> _Your objective_
An exact copy of every line from the one holding "Image resolution: width=335" to the end of the entries below is required; leave the pictures out.

====== Data for this task

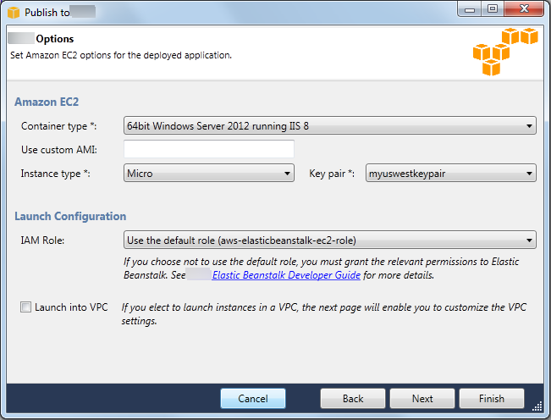Enable the Launch into VPC checkbox

(25, 308)
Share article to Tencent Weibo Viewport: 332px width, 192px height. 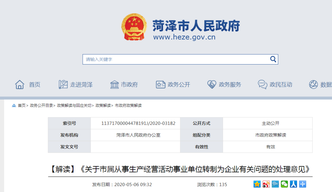[x=275, y=184]
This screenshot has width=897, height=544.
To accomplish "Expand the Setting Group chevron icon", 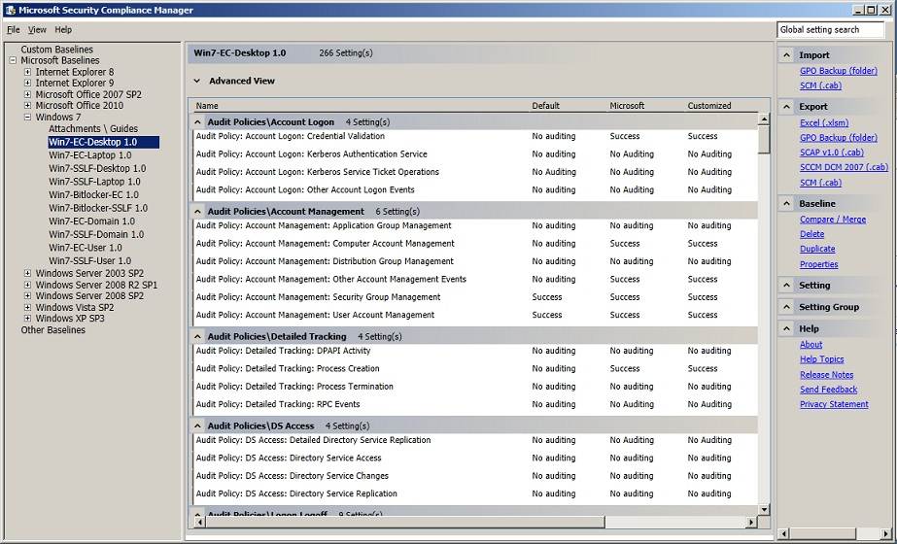I will [787, 307].
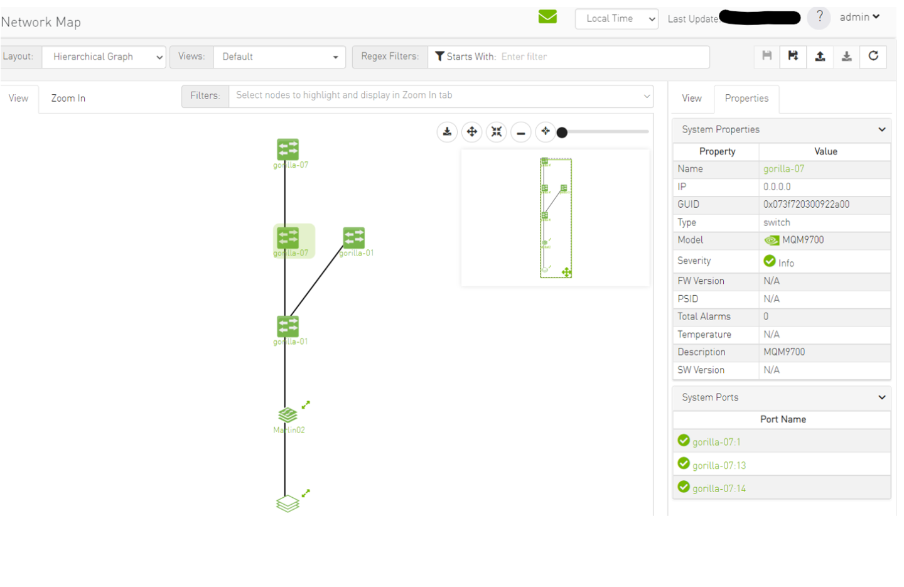Click the download map image icon
Image resolution: width=904 pixels, height=587 pixels.
447,132
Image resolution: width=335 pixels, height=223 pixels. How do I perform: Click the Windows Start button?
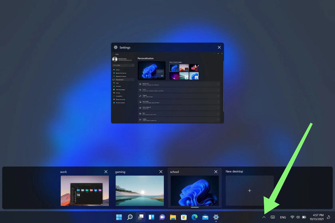tap(119, 217)
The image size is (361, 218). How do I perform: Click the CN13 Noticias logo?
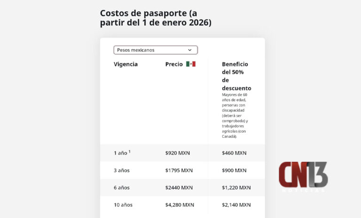303,176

============

> _Output_
Image resolution: width=335 pixels, height=223 pixels. How do I perform: Click the Windows Start button?
tap(119, 217)
The image size is (361, 218). How do I perform: Click the CN13 Noticias logo?
303,176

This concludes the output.